では早速、今日も「NYFF50」で観た作品を紹介しよう。

しかし、何と素晴らしい演技だったのだろう!この作品の価値の99%は、夫婦を演じたこの2人のフランス人老優の、奇跡的な演技の賜物と断言したい…その2人の名優とは、夫役のジャン=ルイ・トラティニアン、82歳、妻を演じたのは85歳のエマニュエル・リヴァ

今迄数々の名作に出演して来た2人だが、トラティニアンと云えば「男と女」と「暗殺の森」、リヴァはと云えば「ヒロシマ・モナムール」だろうが、今年度カンヌ映画祭パルム・ドール」を受賞した本作「Amour」(→http://www.filmlinc.com/nyff2012/films/amour)が、人生の最終盤を迎えた2人の、新たな代表作に為る事は疑いが無い。

さてこの映画は、消防隊員が施錠と目貼りをされ密閉された、パリのアパルトマンのベッド・ルームに、着飾り美しく死化粧を施され、花に彩られた老女の死体を発見する所から始まる。

そして映画はいきなり、才能溢れる若きピアニストのコンサート風景に変わり、その演奏を聴きに来た老夫婦の、長い年月を経て穏やかな愛の巣と為ったアパルトマンでの日常へと場面を移すが、或る日突然神は、老夫婦の人生に於ける最大最後の試練を彼らに与える。

その試練は過酷で、しかし老夫婦は当然必死にそれを克服しようと試みる…何故なら、彼らにはそれぞれ長い人生の知恵と経験が有り、況してや2人の間には強い信頼と確固とした愛も有るのだから…老夫婦はそれらを駆使する事に拠って、その試練を克服出来ると信じたからだ。

だが事態は、彼らを嘲笑うかの様に悪化の一途を辿り、夫はその試練を終結させる為に、妻に対し「殺人」と云う名の、最後の「愛の実践」を施し、2人の「愛の人生」は完結する。

本作を監督したミヒャエル・ハネケは、前作「白いリボン」(拙ダイアリー:「テロリズムの萌芽:『The White Ribbon』」参照)でもそうだったが、非常に狭い社会や空間の中で、或る切っ掛けで萌芽した「ネガティヴな事柄」が育って行く過程に於いて、人間の思考や行動がどの様に変わって行き、どの様な結末を迎えるのかと云う、謂わば生体反応を調べる実験の様に人間をモルモット化し、その実験経過と結果を冷徹に報告する、恐ろしい監督だ。

この「Amour」と云う作品は、ストーリー自体も云ってしまえば良く有る話で、音楽はほんの数回だけ流れるシューベルトピアノ曲のみ。
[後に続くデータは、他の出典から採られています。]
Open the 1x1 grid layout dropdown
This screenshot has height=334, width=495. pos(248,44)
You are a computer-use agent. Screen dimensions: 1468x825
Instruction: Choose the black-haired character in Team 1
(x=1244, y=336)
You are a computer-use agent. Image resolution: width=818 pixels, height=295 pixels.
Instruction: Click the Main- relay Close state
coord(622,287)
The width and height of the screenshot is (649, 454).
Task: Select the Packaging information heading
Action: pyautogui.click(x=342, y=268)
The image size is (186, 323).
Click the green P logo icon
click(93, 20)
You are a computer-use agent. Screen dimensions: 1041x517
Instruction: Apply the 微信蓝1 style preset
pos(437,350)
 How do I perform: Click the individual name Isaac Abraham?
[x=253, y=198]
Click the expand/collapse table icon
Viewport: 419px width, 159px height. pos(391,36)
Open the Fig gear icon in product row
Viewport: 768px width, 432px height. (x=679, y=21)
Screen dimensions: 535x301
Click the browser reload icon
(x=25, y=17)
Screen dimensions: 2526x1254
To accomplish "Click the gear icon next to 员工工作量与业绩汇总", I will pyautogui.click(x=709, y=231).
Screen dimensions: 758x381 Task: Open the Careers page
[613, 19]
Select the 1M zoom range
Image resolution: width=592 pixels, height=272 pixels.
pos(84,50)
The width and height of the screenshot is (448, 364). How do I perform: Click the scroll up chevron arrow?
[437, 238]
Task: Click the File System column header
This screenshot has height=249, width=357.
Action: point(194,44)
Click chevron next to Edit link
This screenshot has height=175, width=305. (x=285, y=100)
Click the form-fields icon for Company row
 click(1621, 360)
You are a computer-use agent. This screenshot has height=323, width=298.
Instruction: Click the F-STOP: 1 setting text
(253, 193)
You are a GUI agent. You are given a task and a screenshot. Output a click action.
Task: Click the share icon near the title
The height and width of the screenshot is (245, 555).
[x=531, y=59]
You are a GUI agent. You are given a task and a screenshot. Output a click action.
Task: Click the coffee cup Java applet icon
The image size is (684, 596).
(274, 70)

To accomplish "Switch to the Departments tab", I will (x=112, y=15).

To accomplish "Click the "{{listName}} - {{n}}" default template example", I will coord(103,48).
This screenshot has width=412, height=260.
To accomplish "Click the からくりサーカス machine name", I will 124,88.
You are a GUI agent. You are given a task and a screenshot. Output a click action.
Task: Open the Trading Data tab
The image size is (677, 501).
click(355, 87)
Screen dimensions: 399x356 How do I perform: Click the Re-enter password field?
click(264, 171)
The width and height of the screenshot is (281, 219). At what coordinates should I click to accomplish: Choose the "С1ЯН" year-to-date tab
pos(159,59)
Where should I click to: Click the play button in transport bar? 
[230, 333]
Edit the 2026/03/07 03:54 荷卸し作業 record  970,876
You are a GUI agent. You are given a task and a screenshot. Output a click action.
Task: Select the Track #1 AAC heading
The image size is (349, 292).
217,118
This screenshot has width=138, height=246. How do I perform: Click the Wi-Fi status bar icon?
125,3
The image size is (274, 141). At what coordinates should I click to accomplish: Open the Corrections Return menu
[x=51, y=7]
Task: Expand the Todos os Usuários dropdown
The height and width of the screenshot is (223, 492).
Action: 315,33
物語の舞台も、老夫婦の美しかった人生が沢山詰まった、大き過ぎず品の良いパリのアパルトマンに限定され、登場人物も非常に少ないと云う、「装飾」皆無なフィルムで有る。

故に、恰も舞台演劇を観ているかの如く、ハネケに拠って固く閉ざされた空間が、次第に大きな「柩」と為って観者に迫り、その柩に込められた夫婦の死の重さは、最後まで緩やかな緊張感を含みながら、観る者に恐るべき余韻を残すのだ(実際本作を観た後、クサマヨイや友人とチェルシーで食事をしたのだが、全く楽しく無くて困った)。

この「Amour」は、来年50に為ろうとする筆者に取って、余りにも苦しく切ない作品だったが、それでもトラティニアンとリヴァの本当に素晴らしい演技に涙し、「愛の殺人」に就いて今一度考えるに相応しい…それだけでも、本作品を観る価値は十分に有ると思う。

そして本作のテーマで有る、「殺人」に因って人生に於ける愛を完結させると云う「神への挑戦」は、自分が年齢を重ねるに連れ筆者を、そして誰をも悩ませ続けるに違いない…。

かなり暗く為って来たが(笑)、今日はもう1作品紹介したいので、少々長くなるが、もう少しお付き合いを。

さて映画作家とは、何とも因果な職業で有る…それは何故なら、独創的な「作風」や「手法」を何時も問われるからで、しかも或る監督がその独創的なそれ等を持ち、そしてそれ等が分かり易ければ分かり易い程、尊敬もされれば、バカにもされるからだ。

そんな事も考えた、都合4本目と為った「NYFF50」作品は、ブライアン・デ・パルマ監督の新作「Passion」(→http://www.filmlinc.com/nyff2012/films/passion)。

先ず始めに云って置きたいが、筆者は誰が何と云おうと、デ・パルマが大好きで有る(キリッ:笑)。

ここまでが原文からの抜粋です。